Data protection law needs to evolve to tackle privacy challenges, say experts

Government urged to catch up with information age and consider amending privacy ordinance to protect people without stifling opportunities

PUBLISHED : Monday, 25 November, 2013, 9:41am
UPDATED : Tuesday, 26 November, 2013, 8:28am

Hong Kong’s data protection law is “miles away” from developments internationally and does not fit with what is happening in society, critics have said.

The law needs an update to enable the city to tackle privacy challenges and embrace innovation opportunities brought about by the use of public data in the information age, to maintain its laissez-faire culture and reputation as an international business hub, according to a senior lawyer, a lawmaker and a scholar.

The government should engage the public in discussions on how the law needs to be amended to protect people from the “evil” of invasive background searches, known as “human flesh searches”, while avoiding stifling innovation and business opportunities with undue restriction on use of public data.

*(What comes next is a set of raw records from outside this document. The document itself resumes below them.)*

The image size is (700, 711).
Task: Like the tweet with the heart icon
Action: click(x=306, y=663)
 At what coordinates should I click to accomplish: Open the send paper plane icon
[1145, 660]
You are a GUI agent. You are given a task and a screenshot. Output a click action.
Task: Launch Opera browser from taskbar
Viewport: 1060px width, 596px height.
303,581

“I think that the [Personal Data (Privacy) Ordinance] doesn’t necessarily fit with what’s going on in the world. I don’t think that the legislation is suitably developed to be able to deal with public data,” said Simon Deane, a partner of law firm Deacons.

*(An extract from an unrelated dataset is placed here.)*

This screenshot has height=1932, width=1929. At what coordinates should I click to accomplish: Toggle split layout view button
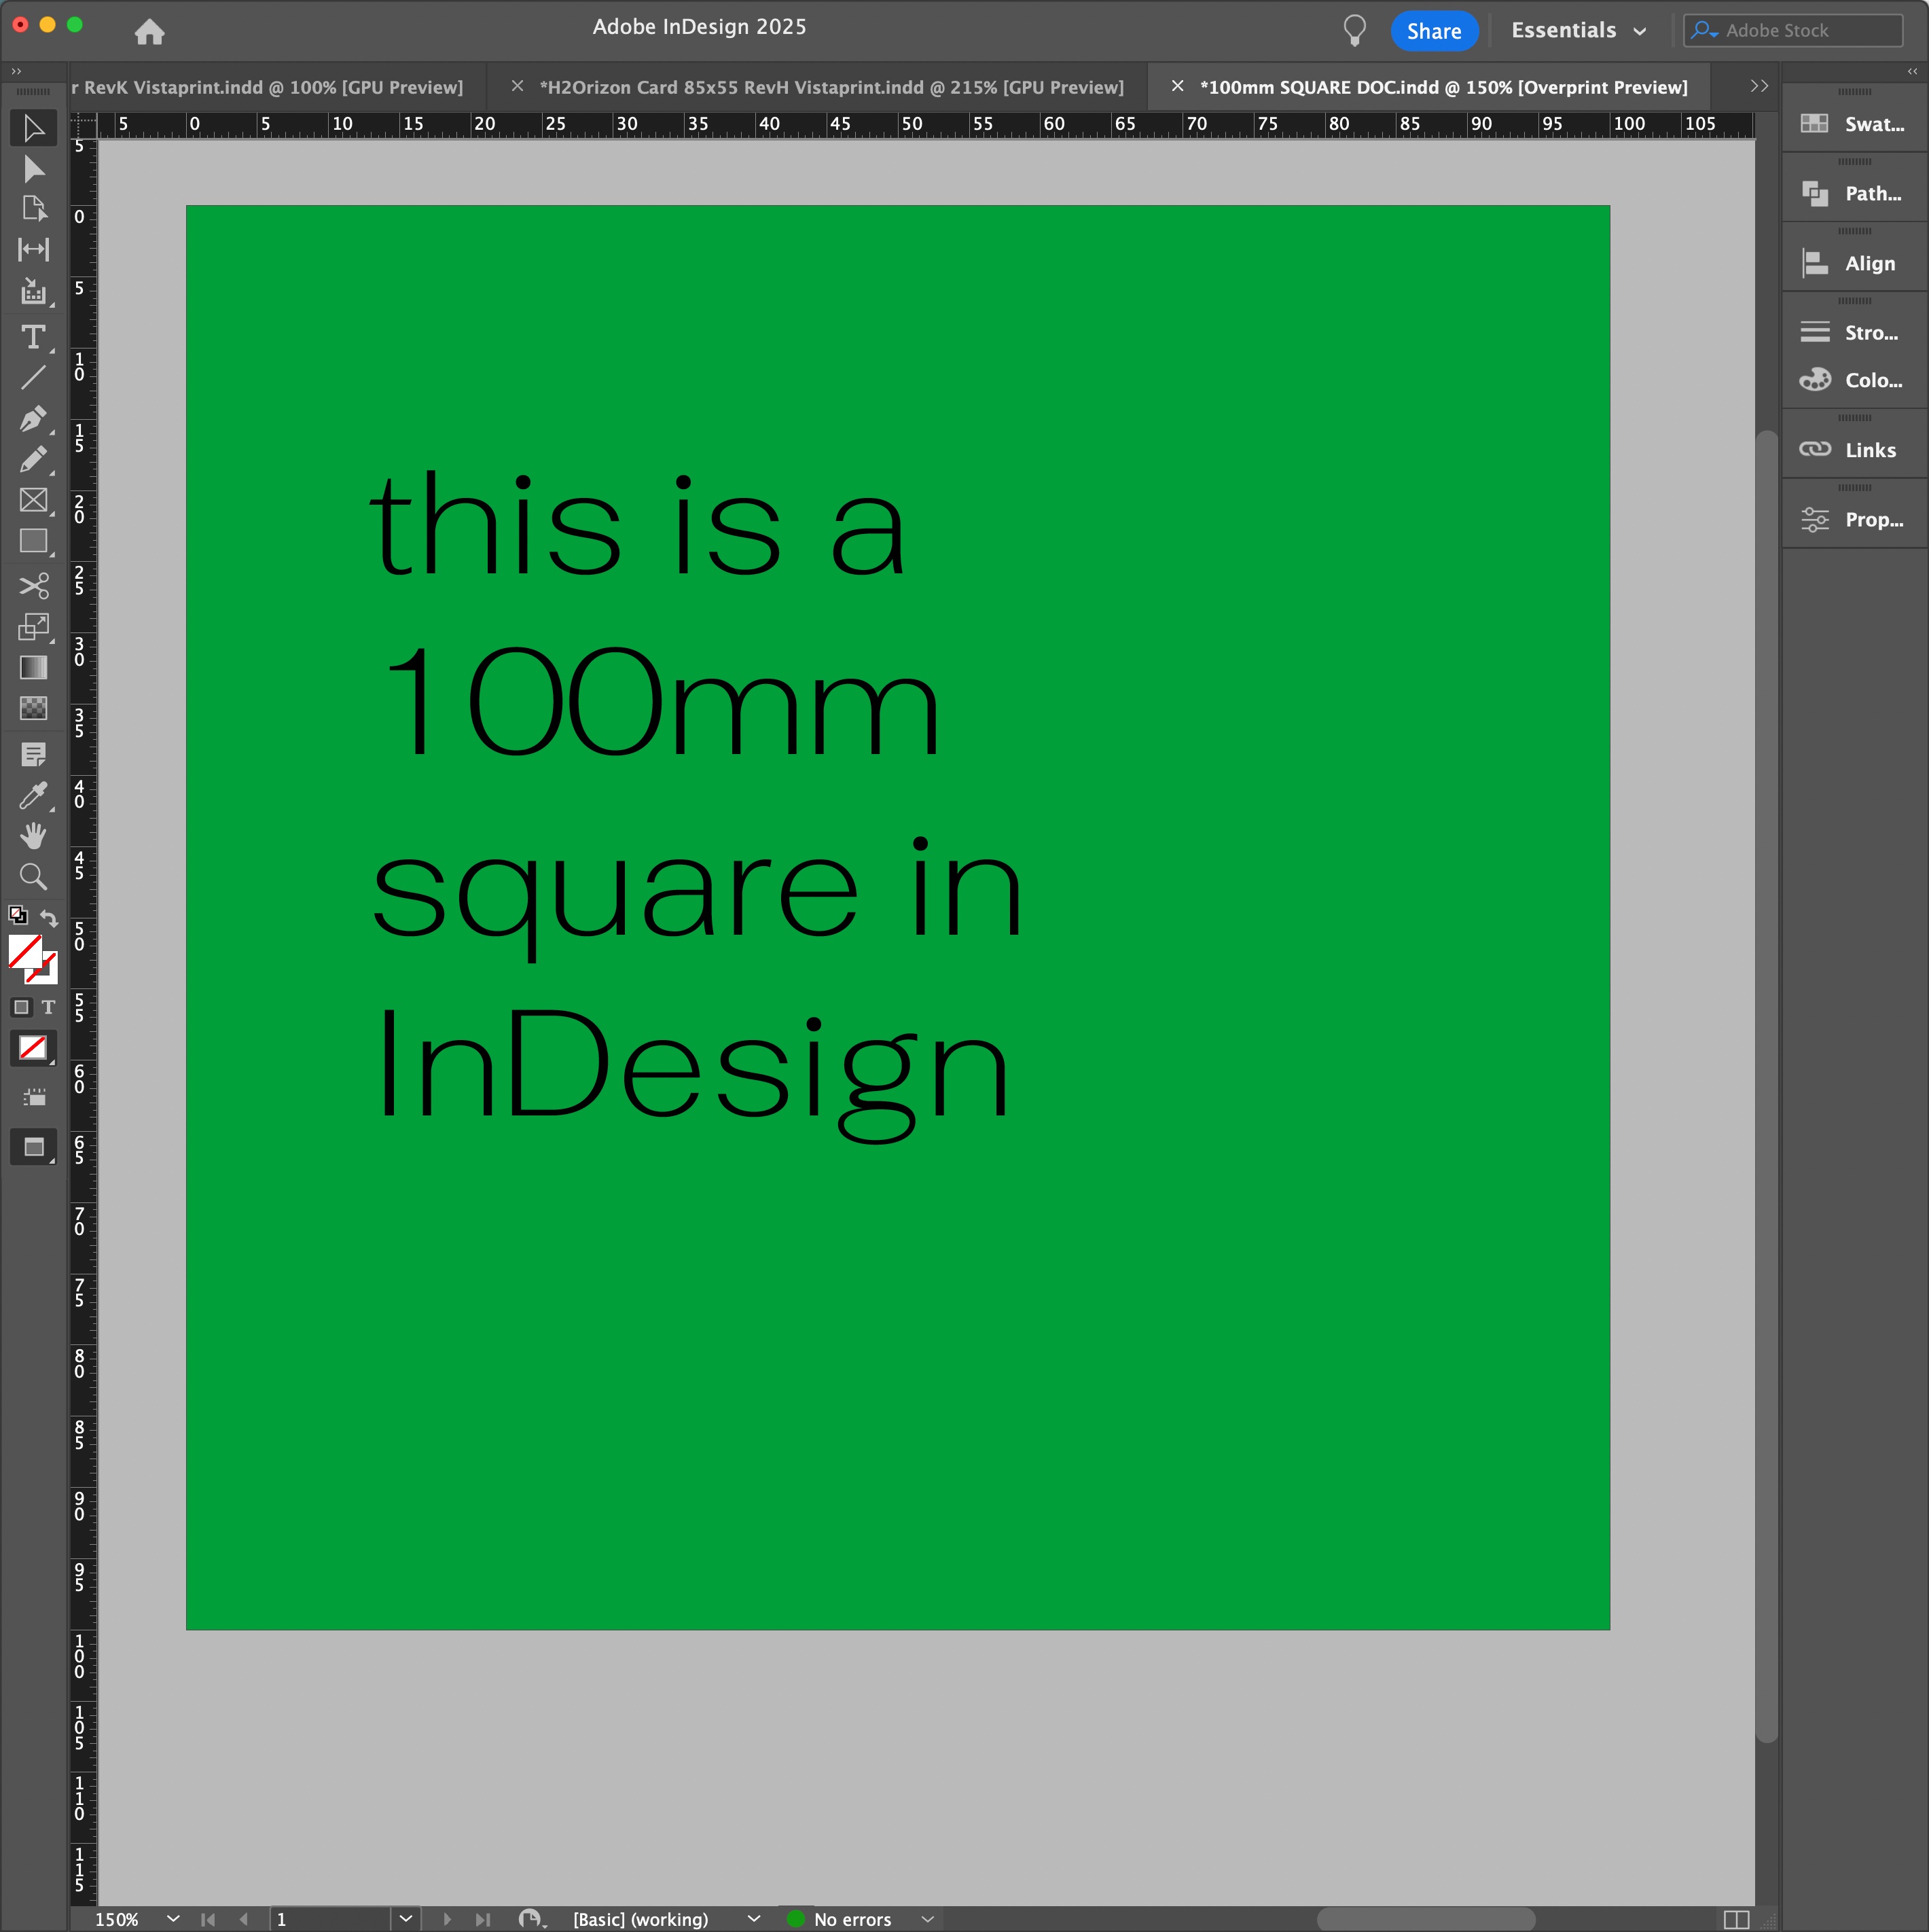1736,1919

Freedom of expression needs to be preserved but at the same time protection of privacy is also very important
Dr Marcelo Thompson

Information law expert Dr Marcelo Thompson said: “Hong Kong’s data protection law needs to evolve beyond recent, localised amendments. It is not well suited at present to deal with problems related to the aggregation of public data. I trust few people would disagree on how harmful, for instance, human flesh search engines can be.”

The call for a review of data protection law came as opinions remain divided on whether the privacy watchdog was right to have forced the shutdown of mobile phone application Do No Evil for gleaning and collating personal data from various public records and making it convenient to search them by name. The personal information included a person’s involvement in criminal and civil litigation, history of bankruptcy and partial identity card numbers.

The privacy commission said in August the app broke the law because the new use of the data was different from the original purpose for which the data was collected and no consent was obtained.

But Deane said the commissioner’s ruling was flawed, criticising it for failing to make a distinction between data that is lawfully disclosed by the government and data that is generally available in the public domain.

“It is intellectually dishonest to argue that restrictions on use of personal data which has been made public by a government agency should apply when it is very clear that the agency cannot control actual use of the data, and indeed has no intention of doing so,” Deane said.

Deane, who will publish an article in the legal journal Hong Kong Lawyer discussing the flaws in the commissioner’s decision, suggested people should be free to use personal data made public lawfully and officially.

He also said there was an issue of discrimination given that banks were legally allowed to access aggregated public personal data under an exemption, but an ordinary person was not.

While banks were under a legal duty to do due diligence to make sure that their clients were not laundering money, he said the crime under the Organised and Serious Crimes Ordinance applied to everyone. “A man in the street” should not be deprived the right to do background checks on others to avoid getting into trouble, Deane said.

“Is it fair? Why should I not be able to do a check into my business partner to make sure that he is not a crook just because I am not a bank?”

However, Thompson said he tended to agree with the commissioner’s decision. “Freedom of expression needs to be preserved but at the same time protection of privacy is also very important,” he said.

“I don’t think it is proportionate and fair to make tools available whose only function is to conflate data across contexts in order to build detrimental profiles of a person. This is even more so when the very purposes for which those data were made available online in the first place are violated.”

But what Deane and Thompson could agree on was the law should be updated to come to terms with the information age.

Thompson said Hong Kong was “miles away” from ongoing discussions in Europe on data protection law. Some in Europe have proposed a “right to be forgotten”, which would empower people to ask service providers to delete their personal information stored online even if it was provided voluntarily.

He suggested the introduction of some accountability in the aggregated treatment of public data, ensuring that those who provide the tools abide by certain standards of civic responsibility.

Lawmaker Charles Mok said many in the information technology sector were concerned about the current restrictions on the use of public data.

He pointed out that the privacy commission had in 2009 proposed the creation of a public domain exemption. But the government eventually decided not to take up the proposal after a public consultation was met with few responses.

“There is a need to conduct a public consultation again to see whether people think the law now needs to be amended,” he said. “I hope the government would take the initiative to engage the public in the discussion.”

The story was updated at 8.25am on November 26, 2013 to ammend quotes in the 15th paragraph at Dr Marcelo Thompson's request.